My point is, maybe you guys have made decisions that you regret or feel guilty about, maybe a choice you made hurt someone else or it hurt you… it’s okay, you don’t need to bully yourself. We are all human and if people want to judge you for your actions, if they feel the need to attack you, or speak their mind about your actions, that’s also okay. It’s their way of dealing, you don’t need to listen, you don’t have to defend yourself, just stay calm and be gentle with them and yourself. Please don’t take those judgments to heart. Ultimately what happened, happened for a reason.
I once worked through a teaching on forgiveness. Forgiveness in general. One of the points that stuck with me is, if you feel the need to apologize to someone and you can’t speak to them for any reason- maybe they don’t want to hear from you, maybe you lost their contact or maybe you’re just scared to reach out… you can still apologize. Sit in silence, hold their face in your mind and apologize.

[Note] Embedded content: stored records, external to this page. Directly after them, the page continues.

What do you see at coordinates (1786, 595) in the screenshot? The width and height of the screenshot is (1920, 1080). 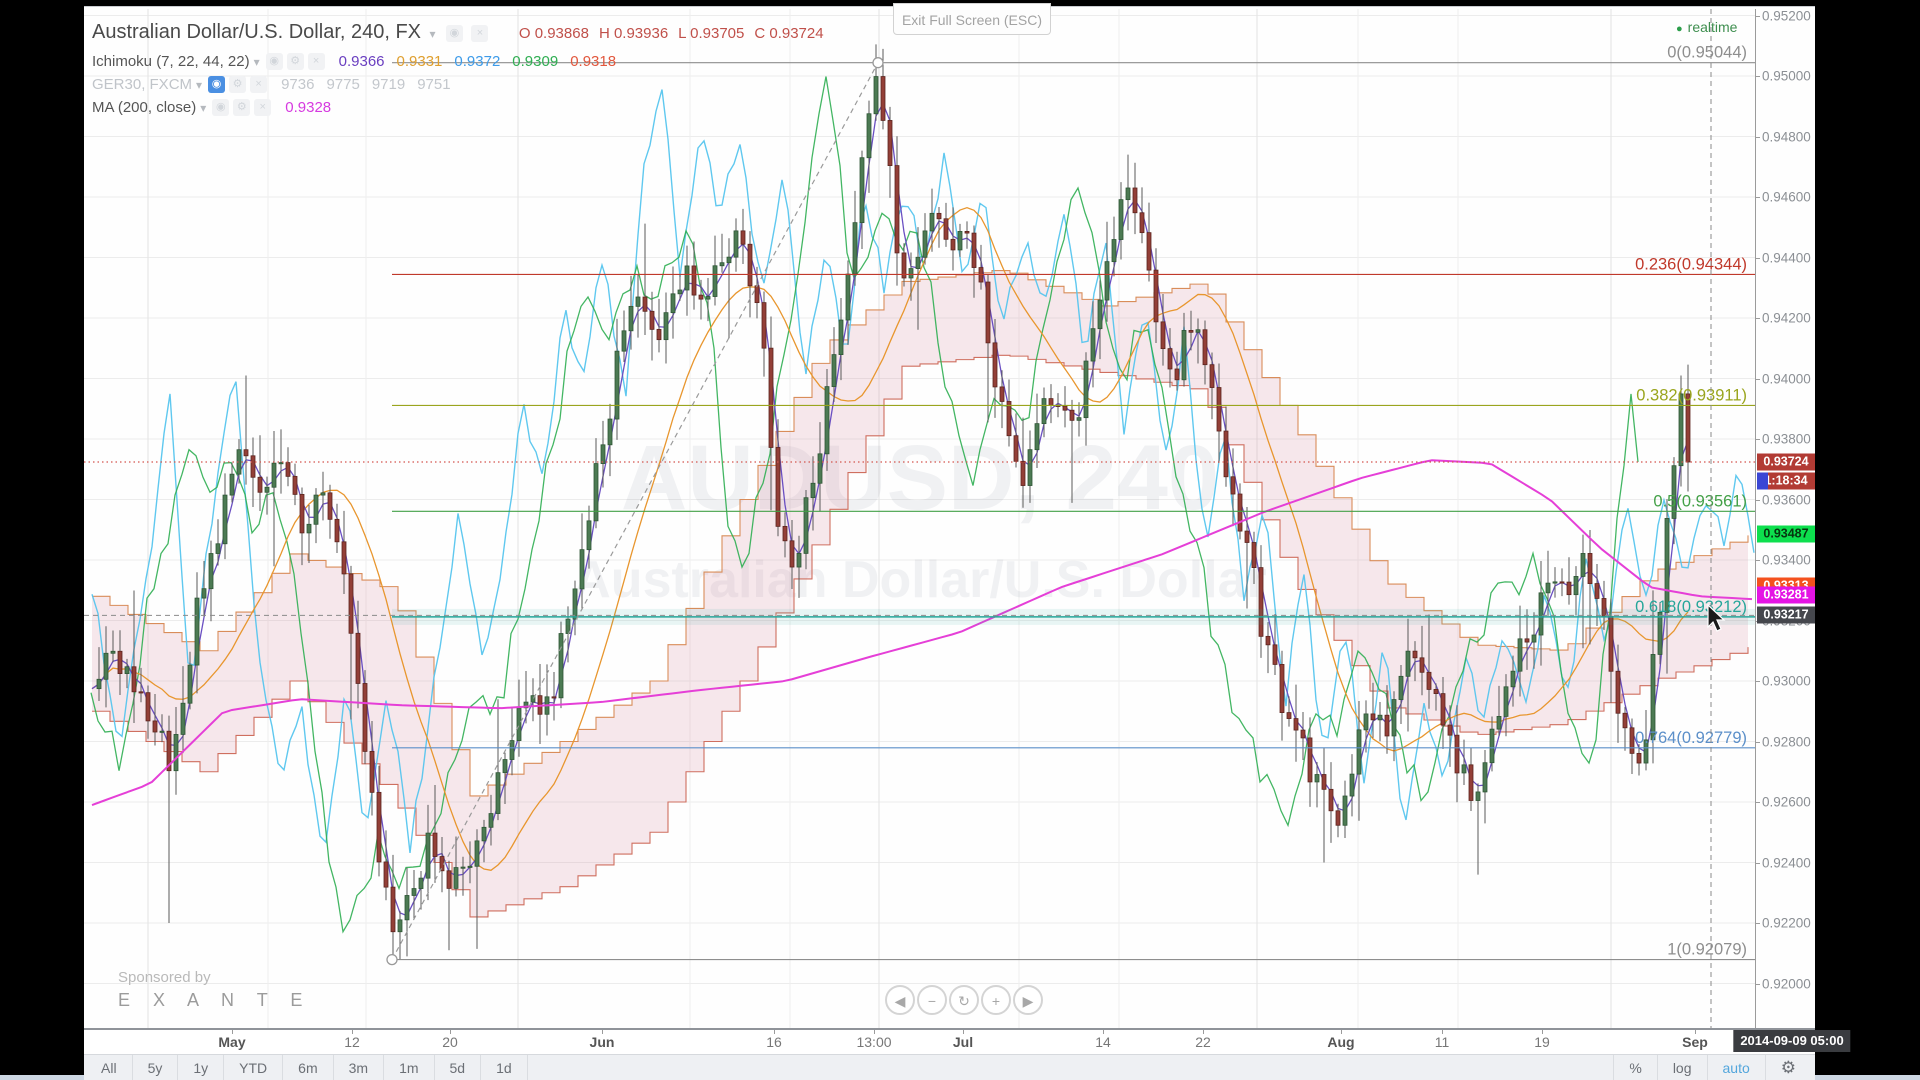 I see `ma-200-badge: 0.93281` at bounding box center [1786, 595].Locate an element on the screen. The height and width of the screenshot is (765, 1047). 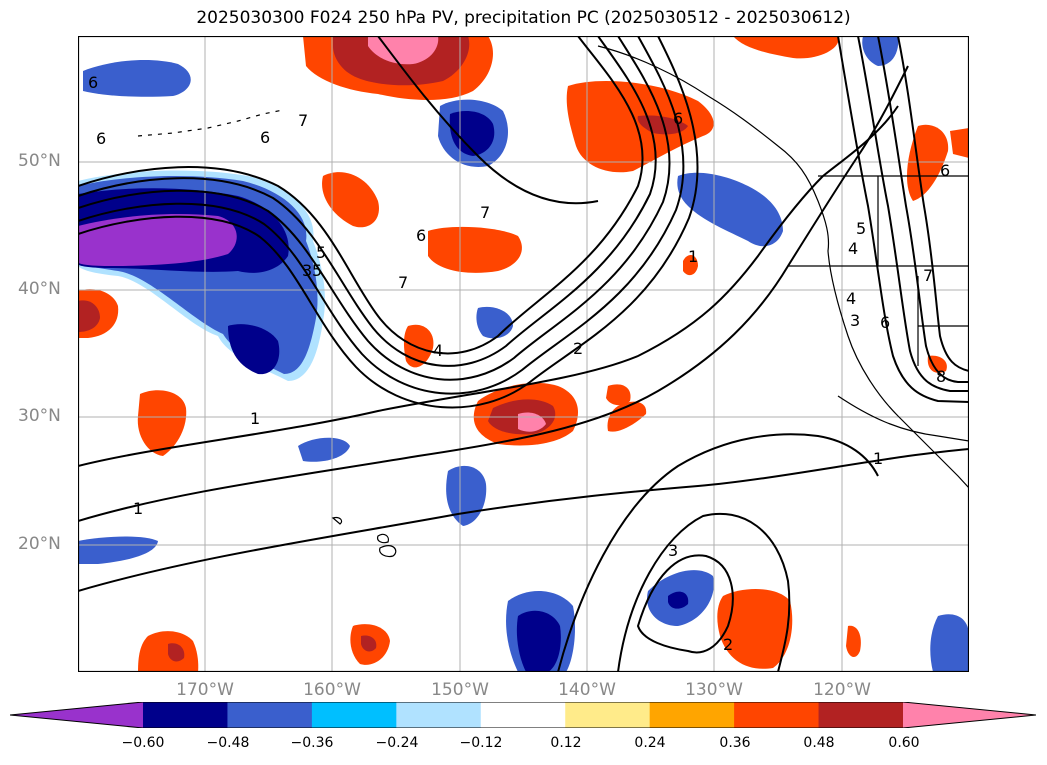
colorbar-tick: −0.24 is located at coordinates (397, 743).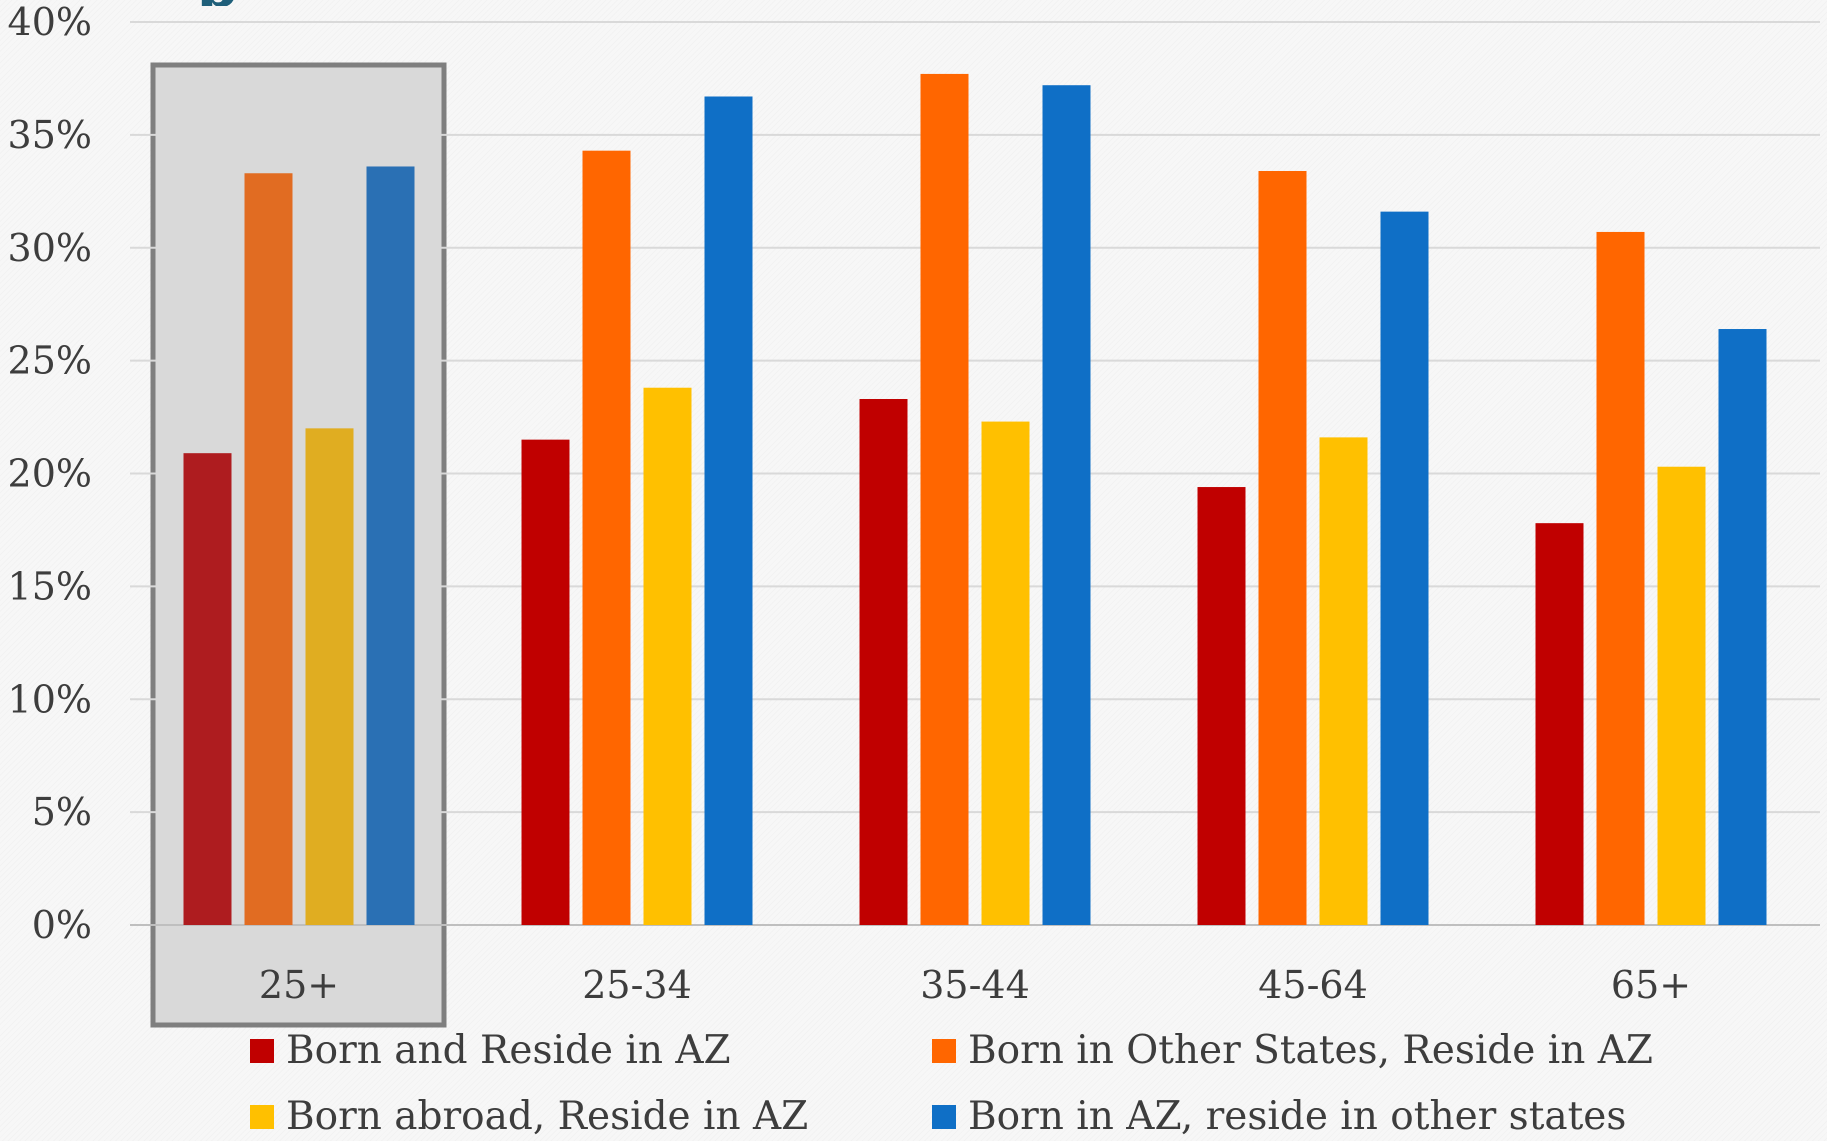 Image resolution: width=1827 pixels, height=1141 pixels. Describe the element at coordinates (1313, 985) in the screenshot. I see `x-tick-label: 45-64` at that location.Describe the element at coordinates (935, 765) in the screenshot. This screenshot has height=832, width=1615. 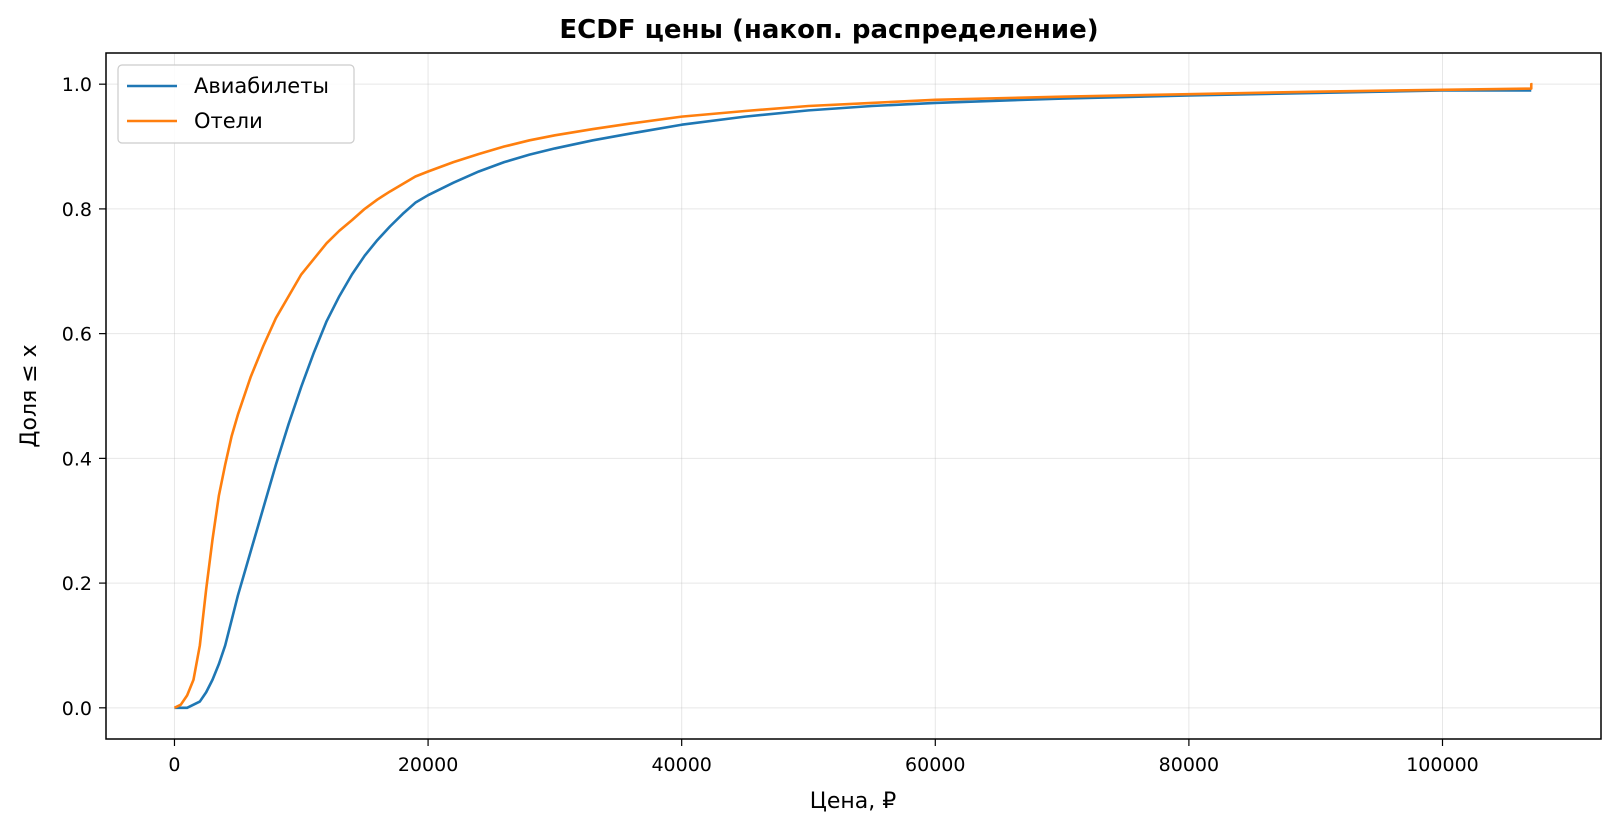
I see `x-tick-label: 60000` at that location.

Keep up with this practice, apologize whenever you feel the need to, send them blessings and happiness, eventually that wound does heal.
This worked for me, I have used this practice to make peace with a number of people including myself and even though they don’t hear your apology, that energy still flows to them. You attract what you put out into the universe, I would rather be sending blessings and love to the people I may have wronged instead of fretting over the situation… the more negative energy I pour into the wound the worse it will get, it might never heal… who knows it might attract another situation which might give me even more grief!
There are lessons we need to learn scattered throughout our lives and we need to consciously acknowledge that.
Yes, I am human. Yes, I have made many many mistakes and yes, I have hurt people’s feelings… I need to learn from those mistakes, I need to learn my lessons and I will take on those lessons with love in my heart.
I will continue to send love to those who have wronged me and to those whom I have wronged. I will learn my lessons and I will grow so that hopefully I never make the same mistakes and hopefully I won’t create another pattern.
Be gentle with yourself and others, love yourself and others, honor yourself and others. Life can be ugly, let’s sprinkle some goodness and beauty over all the ugly situations.
Just thought I would share some intense thoughts and feelings with you guys. My opinions might differ from yours and that’s perfectly fine, I hope if you take at least one thing from this post its to just love… love with your whole being.
I’m sending everyone in the world loads of blessings and I hope life is treating you all well!